Oprah turns out the lights, but Rosie parties on

Rosie O'Donnell and Oprah Winfrey
Robservations from a busy weekend on the media beat:
- Anyone who was surprised by the cancellation of The Rosie Show hasn’t been paying attention. It was doomed from the start, as Oprah Winfrey herself should have known. After six painful months, Oprah Winfrey Network finally pulled the plug Friday on the Rosie O’Donnell debacle, marking the latest setback for the struggling cable venture. The end of the show was announced to staff members — without warning — at a pre-St. Patrick's Day office party. Because the place was already in such a shambles, many staffers boycotted the party Friday after work and weren't even present to find out that they were toast. Sources said O'Donnell still plans to tape Rosie’s 50th Celebrity Birthday Bash Monday on the rooftop of the Paris Club. Although no one on her staff is much in the mood for a celebration, those who suggested canceling the party were told it would be “bad for Rosie’s PR . . . and she's in a good place right now.” For more on what went wrong with the show, read Ramin Setoodeh’s masterful dissection from The Daily Beast.
- Viewers who tuned in Saturday or Sunday to Fox News Channel to see Mancow Muller were disappointed. Despite the Chicago-based radio personality’s announcement here (and in a subsequent press release), Mancow TV did not air as promised. Nevertheless, Muller said he taped a one-hour special before a studio audience in New York Saturday afternoon, declaring the effort “a great success.” Topics ranged from “drone spy planes over America” to “Hollywood hypocrites.” A second Mancow TV special will be taped this Saturday, he said. No airdate has been set for that one, either.
+---+
* List of tasks
1. List every person the media-beat column names.
2. Reproduce the media-beat column word for word, from "- Viewers who" up to and including "that one, either.".

* Provided material
+---+
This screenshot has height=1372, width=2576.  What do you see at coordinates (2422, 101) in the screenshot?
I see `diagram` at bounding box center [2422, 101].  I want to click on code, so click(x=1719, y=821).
+---+
* Set of answers
1. Rosie O'Donnell, Oprah Winfrey, Ramin Setoodeh, Mancow Muller

2.
- Viewers who tuned in Saturday or Sunday to Fox News Channel to see Mancow Muller were disappointed. Despite the Chicago-based radio personality’s announcement here (and in a subsequent press release), Mancow TV did not air as promised. Nevertheless, Muller said he taped a one-hour special before a studio audience in New York Saturday afternoon, declaring the effort “a great success.” Topics ranged from “drone spy planes over America” to “Hollywood hypocrites.” A second Mancow TV special will be taped this Saturday, he said. No airdate has been set for that one, either.